** START ENTRIES SUPPLIED **

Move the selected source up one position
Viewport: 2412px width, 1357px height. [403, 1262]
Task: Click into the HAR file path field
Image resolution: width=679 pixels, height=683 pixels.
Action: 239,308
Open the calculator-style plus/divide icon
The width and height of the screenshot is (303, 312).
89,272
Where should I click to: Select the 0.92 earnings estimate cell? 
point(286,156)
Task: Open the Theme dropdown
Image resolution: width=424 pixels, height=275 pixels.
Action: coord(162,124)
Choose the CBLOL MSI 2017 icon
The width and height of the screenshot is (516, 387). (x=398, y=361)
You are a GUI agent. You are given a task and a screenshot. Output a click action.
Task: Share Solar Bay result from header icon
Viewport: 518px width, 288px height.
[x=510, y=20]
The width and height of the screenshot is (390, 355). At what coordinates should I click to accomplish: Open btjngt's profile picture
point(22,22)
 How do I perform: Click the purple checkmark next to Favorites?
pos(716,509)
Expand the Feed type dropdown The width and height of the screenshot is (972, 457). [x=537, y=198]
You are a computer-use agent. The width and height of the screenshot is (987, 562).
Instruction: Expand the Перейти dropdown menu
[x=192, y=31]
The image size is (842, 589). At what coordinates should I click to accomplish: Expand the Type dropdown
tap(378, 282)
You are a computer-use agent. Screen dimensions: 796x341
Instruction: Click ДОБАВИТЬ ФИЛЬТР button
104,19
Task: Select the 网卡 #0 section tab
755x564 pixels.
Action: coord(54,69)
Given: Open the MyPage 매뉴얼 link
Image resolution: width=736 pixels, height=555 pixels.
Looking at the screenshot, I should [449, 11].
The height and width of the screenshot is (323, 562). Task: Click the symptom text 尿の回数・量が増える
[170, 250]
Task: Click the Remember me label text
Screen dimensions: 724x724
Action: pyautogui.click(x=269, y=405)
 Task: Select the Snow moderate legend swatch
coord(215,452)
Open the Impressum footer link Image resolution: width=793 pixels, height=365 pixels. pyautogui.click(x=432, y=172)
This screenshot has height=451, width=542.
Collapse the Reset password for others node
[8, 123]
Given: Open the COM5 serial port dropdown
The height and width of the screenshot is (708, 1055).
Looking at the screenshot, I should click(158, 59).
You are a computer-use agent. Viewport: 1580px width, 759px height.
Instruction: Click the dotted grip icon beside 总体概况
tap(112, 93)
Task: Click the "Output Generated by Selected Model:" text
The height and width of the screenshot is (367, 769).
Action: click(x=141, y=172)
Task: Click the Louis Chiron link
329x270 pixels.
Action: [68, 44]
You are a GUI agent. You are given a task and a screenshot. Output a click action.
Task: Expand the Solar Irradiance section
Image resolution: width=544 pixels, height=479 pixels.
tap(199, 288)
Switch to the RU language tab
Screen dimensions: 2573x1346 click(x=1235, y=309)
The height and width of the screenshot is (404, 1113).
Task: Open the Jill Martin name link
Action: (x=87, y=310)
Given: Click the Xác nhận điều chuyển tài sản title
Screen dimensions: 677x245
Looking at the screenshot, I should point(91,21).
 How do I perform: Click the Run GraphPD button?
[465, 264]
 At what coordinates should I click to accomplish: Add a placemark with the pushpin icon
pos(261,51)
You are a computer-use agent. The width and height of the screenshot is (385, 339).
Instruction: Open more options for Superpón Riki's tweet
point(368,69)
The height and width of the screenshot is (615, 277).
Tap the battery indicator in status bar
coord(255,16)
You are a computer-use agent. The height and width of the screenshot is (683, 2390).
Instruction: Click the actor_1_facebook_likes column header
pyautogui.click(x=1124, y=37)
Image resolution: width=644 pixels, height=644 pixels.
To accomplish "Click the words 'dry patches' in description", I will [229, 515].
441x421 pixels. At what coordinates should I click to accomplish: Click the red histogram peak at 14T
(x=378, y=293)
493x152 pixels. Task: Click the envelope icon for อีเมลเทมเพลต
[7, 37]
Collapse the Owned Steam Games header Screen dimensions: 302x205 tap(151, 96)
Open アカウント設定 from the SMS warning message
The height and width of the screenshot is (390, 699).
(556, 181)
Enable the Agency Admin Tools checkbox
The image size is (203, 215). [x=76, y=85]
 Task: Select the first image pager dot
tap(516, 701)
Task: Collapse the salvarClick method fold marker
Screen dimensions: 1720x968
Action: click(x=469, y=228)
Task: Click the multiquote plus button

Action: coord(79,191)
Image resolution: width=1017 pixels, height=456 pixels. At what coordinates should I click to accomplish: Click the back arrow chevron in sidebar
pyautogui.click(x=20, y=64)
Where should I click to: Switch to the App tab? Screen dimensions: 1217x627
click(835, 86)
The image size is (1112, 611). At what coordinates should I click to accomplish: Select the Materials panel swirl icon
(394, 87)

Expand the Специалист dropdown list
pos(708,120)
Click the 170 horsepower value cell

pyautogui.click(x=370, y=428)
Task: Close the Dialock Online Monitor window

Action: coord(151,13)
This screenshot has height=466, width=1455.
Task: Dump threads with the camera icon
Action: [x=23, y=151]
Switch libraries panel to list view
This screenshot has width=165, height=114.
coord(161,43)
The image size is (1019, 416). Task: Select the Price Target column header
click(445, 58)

** END ENTRIES SUPPLIED **

WHAT TO PRODUCE: Copy out the records between the line containing "At what coordinates should I click to accomplish: Add" and the line containing "Action: coord(79,191)", inclusive.

CORRECT OUTPUT:
 At what coordinates should I click to accomplish: Add a placemark with the pushpin icon
pos(261,51)
You are a computer-use agent. The width and height of the screenshot is (385, 339).
Instruction: Open more options for Superpón Riki's tweet
point(368,69)
The height and width of the screenshot is (615, 277).
Tap the battery indicator in status bar
coord(255,16)
You are a computer-use agent. The height and width of the screenshot is (683, 2390).
Instruction: Click the actor_1_facebook_likes column header
pyautogui.click(x=1124, y=37)
Image resolution: width=644 pixels, height=644 pixels.
To accomplish "Click the words 'dry patches' in description", I will [229, 515].
441x421 pixels. At what coordinates should I click to accomplish: Click the red histogram peak at 14T
(x=378, y=293)
493x152 pixels. Task: Click the envelope icon for อีเมลเทมเพลต
[7, 37]
Collapse the Owned Steam Games header Screen dimensions: 302x205 tap(151, 96)
Open アカウント設定 from the SMS warning message
The height and width of the screenshot is (390, 699).
(556, 181)
Enable the Agency Admin Tools checkbox
The image size is (203, 215). [x=76, y=85]
 Task: Select the first image pager dot
tap(516, 701)
Task: Collapse the salvarClick method fold marker
Screen dimensions: 1720x968
Action: click(x=469, y=228)
Task: Click the multiquote plus button

Action: coord(79,191)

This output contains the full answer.